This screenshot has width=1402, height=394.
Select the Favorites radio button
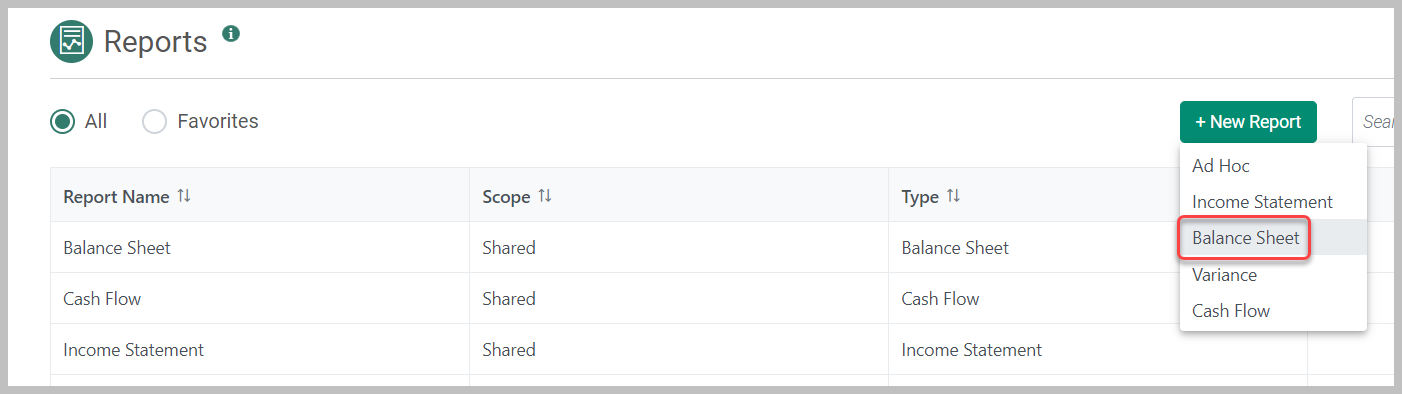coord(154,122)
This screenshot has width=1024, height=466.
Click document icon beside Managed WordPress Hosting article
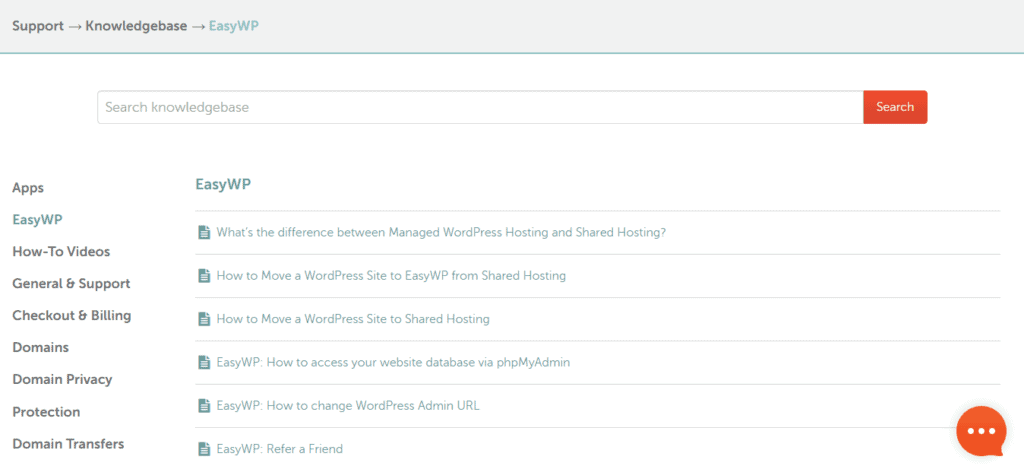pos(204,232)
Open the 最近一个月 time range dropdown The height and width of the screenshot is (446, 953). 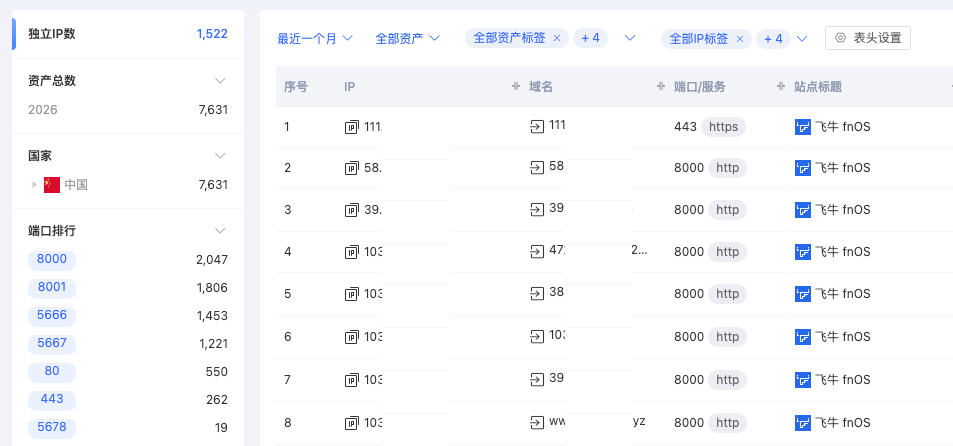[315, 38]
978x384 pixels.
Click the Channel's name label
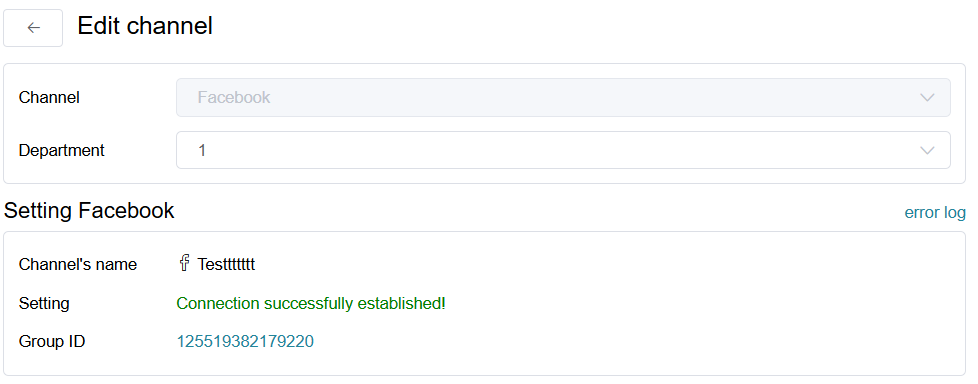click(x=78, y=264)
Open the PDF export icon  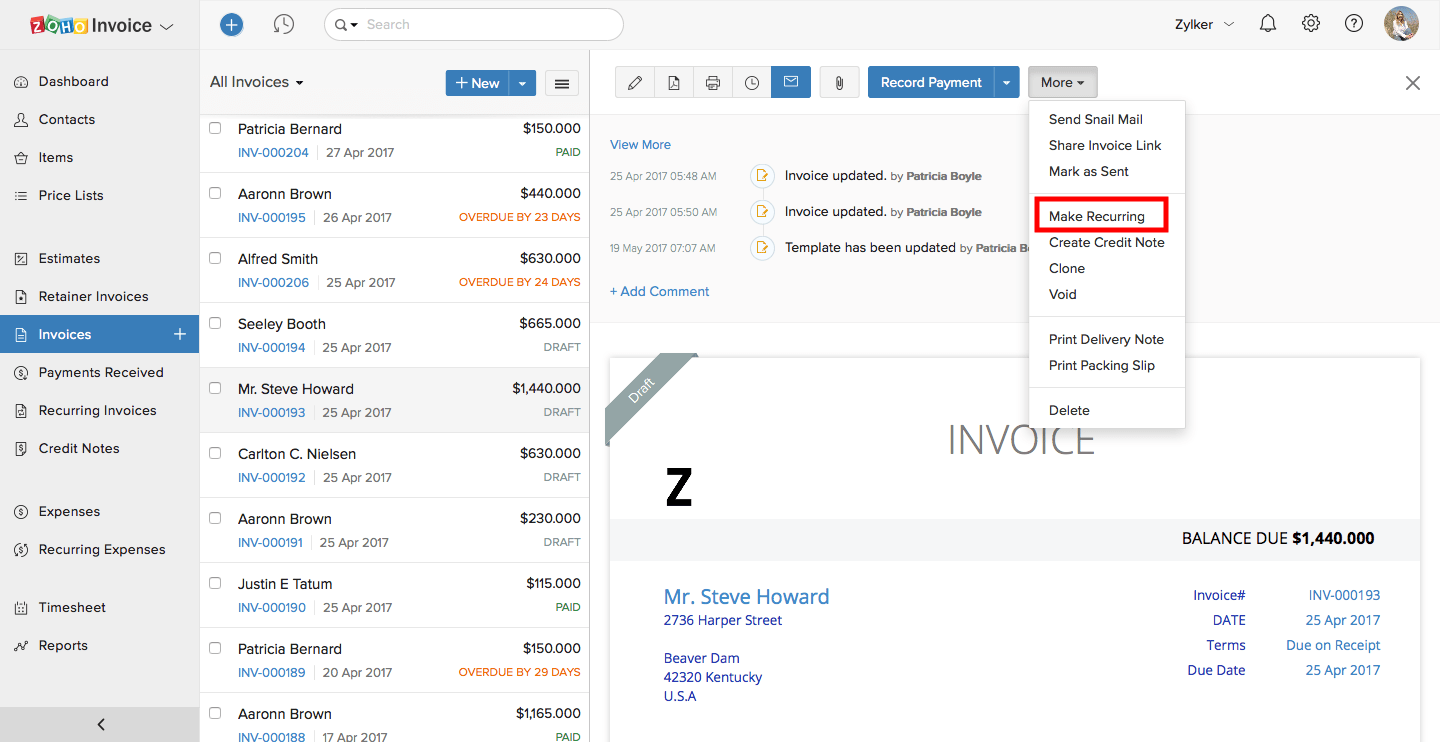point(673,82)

----------

#### WHAT TO DO
Each line of the data that holds "This" should be copied.

#### RESULT
This screenshot has width=1402, height=394.
This screenshot has width=1024, height=466.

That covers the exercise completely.